Yine aynı sihirbazlık mı?
Seçim yaklaştıkça saha daha da karmaşık bir hale geliyor. Sihirbazların insanların gözlerini yanıltabilmek için ellerindeki ipleri yere atmaları gibi artık kimin elinde ne koz varsa veya dengeleri kendi lehine dönüştürmek için ne yapabiliyorsa artık bir bir görücüye çıkarıyorlar. Dolayısıyla çok tehlikeli bir süreç içine de girmiş oluyoruz. Zira Türkiye siyasetinin meş’um zaafı burada da kendini göstermeye başladı. Kazanmak uğruna milyonları bir birine kırdırmak dâhil her şeyin yapılabildiği acımasız bir siyasi gelenek var Türkiye’de.
Toplumun en hassas noktalarına yani fay hatlarına dokunmaktan hiç çekinmeyenler yine sahneye çıktı. Türkiye’nin en kanlı dönemlerinin figüranı olan Perinçek’in Kandil’e ‘kardeşlerim’ mesajlarını göndererek Güneydoğu’da cirit atması, 90’ların karanlık Türkiye’sini hatırlattı bize. Yine kendisi Bekaa vadisindeki kardeşlerine ellerinde güllerle gidip gelirken Doğu ve Güneydoğu’da kan gövdeyi götürüyordu.
Toplumun hassas noktalarına ne oy için, ne siyasi ikbal için ve ne de başka hiçbir şey için kimsenin dokunmaya hakkı yoktur. Acı, kan ve gözyaşı üzerine siyaset inşa edenlerin ellerinin koparılması gerekir. Memlekete eski kanlı yılları yaşatanların hiç kimseye verecekleri bir şeyleri yoktur. Sorumluluk makamında olanların buna izin vermemesi, hele hele asla tevessül etmemesi gerekir. Yirmi yıldan fazla bir tecrübeye sahip iktidar partisinin bu tür aktörlerden medet umması ise kendilerine asla yakışık almaz.
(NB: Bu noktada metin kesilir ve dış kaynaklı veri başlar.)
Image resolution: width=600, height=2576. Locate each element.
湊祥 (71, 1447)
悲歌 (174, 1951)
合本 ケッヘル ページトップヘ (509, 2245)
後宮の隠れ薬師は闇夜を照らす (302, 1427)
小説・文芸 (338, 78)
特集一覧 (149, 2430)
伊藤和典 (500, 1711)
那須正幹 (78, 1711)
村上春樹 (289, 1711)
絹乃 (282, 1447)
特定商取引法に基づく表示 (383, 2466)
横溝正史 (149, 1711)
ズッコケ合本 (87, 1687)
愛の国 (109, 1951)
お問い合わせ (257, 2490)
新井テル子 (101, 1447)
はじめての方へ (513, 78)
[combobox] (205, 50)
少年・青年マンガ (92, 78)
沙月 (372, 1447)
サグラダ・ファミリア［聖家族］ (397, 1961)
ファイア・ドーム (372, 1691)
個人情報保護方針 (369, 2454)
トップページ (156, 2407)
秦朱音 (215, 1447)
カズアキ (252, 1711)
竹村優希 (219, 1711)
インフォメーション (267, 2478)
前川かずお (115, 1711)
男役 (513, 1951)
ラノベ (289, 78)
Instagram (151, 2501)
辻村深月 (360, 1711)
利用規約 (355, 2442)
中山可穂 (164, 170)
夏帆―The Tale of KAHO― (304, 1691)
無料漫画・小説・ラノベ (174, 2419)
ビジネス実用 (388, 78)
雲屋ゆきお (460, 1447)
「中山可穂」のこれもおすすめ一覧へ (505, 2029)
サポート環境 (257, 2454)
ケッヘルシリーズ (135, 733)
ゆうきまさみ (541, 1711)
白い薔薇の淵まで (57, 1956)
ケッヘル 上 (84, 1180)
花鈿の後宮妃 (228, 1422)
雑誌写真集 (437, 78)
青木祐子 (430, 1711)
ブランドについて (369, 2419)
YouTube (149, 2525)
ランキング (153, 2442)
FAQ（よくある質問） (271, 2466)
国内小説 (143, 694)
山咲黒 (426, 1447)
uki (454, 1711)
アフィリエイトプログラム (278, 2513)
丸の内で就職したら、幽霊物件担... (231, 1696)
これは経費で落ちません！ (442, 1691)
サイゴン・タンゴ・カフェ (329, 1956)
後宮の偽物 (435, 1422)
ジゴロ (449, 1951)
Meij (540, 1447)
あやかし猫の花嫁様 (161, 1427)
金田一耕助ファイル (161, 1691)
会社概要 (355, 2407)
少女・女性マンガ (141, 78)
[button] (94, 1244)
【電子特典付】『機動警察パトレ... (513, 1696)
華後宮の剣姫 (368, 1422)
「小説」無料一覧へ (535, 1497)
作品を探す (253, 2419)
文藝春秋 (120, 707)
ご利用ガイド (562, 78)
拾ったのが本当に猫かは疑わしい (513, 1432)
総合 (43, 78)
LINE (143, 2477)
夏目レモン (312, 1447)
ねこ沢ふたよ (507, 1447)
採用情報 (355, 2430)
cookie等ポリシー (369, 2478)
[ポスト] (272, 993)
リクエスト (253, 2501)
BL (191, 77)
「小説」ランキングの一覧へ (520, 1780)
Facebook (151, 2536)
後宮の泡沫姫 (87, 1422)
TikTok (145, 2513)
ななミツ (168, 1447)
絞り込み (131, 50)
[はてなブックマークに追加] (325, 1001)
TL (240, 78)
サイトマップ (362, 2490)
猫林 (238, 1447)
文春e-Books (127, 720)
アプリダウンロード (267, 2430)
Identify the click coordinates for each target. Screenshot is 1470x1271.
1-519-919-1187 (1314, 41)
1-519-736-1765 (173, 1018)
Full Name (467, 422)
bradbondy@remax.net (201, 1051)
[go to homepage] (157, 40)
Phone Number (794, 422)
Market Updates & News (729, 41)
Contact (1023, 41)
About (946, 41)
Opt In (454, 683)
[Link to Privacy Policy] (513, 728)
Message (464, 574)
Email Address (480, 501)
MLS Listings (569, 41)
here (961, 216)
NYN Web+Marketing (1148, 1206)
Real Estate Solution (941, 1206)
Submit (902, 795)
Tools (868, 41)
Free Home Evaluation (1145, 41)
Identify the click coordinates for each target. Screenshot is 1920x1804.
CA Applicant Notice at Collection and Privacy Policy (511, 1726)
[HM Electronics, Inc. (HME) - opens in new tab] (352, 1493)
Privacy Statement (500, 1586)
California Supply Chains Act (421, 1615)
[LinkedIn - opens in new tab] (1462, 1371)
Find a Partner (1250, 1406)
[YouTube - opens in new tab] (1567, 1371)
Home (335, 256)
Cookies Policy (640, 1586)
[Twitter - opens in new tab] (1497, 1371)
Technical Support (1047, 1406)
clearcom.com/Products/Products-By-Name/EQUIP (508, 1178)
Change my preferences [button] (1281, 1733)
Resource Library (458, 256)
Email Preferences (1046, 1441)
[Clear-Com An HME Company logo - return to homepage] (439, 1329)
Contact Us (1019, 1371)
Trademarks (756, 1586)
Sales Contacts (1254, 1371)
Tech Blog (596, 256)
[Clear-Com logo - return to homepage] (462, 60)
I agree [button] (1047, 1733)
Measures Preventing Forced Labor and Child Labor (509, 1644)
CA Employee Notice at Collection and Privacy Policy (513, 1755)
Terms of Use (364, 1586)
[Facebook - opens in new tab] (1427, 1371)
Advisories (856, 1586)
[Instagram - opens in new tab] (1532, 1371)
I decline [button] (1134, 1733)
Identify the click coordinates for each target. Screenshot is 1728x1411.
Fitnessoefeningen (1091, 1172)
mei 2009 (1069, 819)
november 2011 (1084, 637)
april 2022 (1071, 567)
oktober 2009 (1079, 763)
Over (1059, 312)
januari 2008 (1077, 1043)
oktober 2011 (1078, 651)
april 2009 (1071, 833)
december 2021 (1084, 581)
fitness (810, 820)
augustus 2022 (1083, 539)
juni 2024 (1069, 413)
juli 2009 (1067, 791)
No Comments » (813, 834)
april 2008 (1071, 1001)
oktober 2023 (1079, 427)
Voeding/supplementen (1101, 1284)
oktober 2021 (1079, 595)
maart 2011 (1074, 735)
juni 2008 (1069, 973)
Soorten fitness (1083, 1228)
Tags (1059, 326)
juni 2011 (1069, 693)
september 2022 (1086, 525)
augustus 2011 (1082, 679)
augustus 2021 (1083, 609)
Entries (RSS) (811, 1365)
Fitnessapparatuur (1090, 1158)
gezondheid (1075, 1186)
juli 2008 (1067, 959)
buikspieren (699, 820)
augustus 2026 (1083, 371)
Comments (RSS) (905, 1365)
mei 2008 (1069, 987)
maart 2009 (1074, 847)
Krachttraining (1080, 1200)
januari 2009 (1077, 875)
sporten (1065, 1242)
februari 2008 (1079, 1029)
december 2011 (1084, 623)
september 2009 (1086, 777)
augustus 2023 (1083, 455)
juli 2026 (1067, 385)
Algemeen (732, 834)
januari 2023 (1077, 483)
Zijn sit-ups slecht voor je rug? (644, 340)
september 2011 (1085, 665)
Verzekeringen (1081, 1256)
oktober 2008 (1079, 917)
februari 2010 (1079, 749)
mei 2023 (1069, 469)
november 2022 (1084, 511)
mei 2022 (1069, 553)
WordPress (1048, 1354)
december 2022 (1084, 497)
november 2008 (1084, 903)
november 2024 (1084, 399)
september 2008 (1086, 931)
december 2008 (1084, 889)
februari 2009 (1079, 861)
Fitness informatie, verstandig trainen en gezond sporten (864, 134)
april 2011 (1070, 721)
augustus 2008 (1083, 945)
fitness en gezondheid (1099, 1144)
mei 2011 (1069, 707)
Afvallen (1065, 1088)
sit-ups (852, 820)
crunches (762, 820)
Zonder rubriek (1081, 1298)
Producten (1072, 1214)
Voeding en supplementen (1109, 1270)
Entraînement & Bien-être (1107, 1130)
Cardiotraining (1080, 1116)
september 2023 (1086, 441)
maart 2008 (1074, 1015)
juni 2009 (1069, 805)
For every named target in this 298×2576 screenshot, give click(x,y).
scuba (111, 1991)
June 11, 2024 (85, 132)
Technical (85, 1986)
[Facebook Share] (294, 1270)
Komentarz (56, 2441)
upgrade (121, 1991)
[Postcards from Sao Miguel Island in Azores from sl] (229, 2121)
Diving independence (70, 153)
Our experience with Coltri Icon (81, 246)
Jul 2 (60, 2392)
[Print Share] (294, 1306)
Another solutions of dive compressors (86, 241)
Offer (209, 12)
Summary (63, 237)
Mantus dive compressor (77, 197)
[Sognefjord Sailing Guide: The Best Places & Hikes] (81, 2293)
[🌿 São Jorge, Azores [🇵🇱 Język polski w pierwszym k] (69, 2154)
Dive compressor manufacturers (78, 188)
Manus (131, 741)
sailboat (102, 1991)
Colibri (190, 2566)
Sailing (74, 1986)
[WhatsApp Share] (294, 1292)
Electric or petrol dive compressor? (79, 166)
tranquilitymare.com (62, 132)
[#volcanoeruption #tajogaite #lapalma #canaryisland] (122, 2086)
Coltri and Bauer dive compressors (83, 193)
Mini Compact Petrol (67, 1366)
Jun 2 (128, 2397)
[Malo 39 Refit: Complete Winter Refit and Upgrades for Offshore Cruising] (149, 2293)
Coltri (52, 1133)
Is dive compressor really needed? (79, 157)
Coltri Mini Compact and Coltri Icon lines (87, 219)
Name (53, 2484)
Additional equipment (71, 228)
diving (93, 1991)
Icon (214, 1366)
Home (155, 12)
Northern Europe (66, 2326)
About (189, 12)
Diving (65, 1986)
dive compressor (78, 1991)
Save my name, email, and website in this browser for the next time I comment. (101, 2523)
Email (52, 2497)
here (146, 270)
Türkiye Yüzyılı sloganıyla büyük bir vizyon, büyük bir iddia, aynı şekilde büyük bir umut verilmeye çalışılmasından sonra bu tür aktörlerin sahada boy göstermesi, açıkçası büyük bir hayal kırıklığıdır. Umut tacirliği yapmak, yapılmasına müsaade etmek, sihirbazların gözleri yanıltarak ellerindeki ipleri yılana dönüştürmesinden farksızdır. Kürt meselesine dair en büyük vizyon, temel insan hakları ve özgürlüklere dair atılacak somut adımlardır. Bunu yapacak olan da kan ve gözyaşı simsarları değil, hükümetin kendisidir.
Hukukta malum, ihsas-ı rey diye bir kavram vardır. Bir zorunluluk olmamasına rağmen oyunun rengini önceden belli ederek tarafını seçmek anlamına gelir. Eski aktörlerin sahaya sürülmesi aslında bu konuda ihsas-ı reydir. Çözümsüzlükten yana açık bir irade beyanıdır. Bu tür girişimler merkezi bir irade ile değil de bu aktörlerin kendi tercihleri ise; bizzat girişimcinin bir sabotajı olarak algılanmalıdır. Ancak bu aktörlerin sahaya sürülmesi merkezi bir irade ile yapılmış ise bu durum, merkezi iradenin daha oyunun başında çözümsüzlüğe odaklandığını ve toplumu sadece manipüle ettiğini ortaya koymaktadır.
Defalarca halka izlettirilen filmleri bir daha vizyona koymanın ne anlama geldiğini hepimiz biliyoruz aslında. Çözümsüzlüğü çözüm diye servis etmek artık inandırıcı değildir. Kimse bu palavraya inanmaz.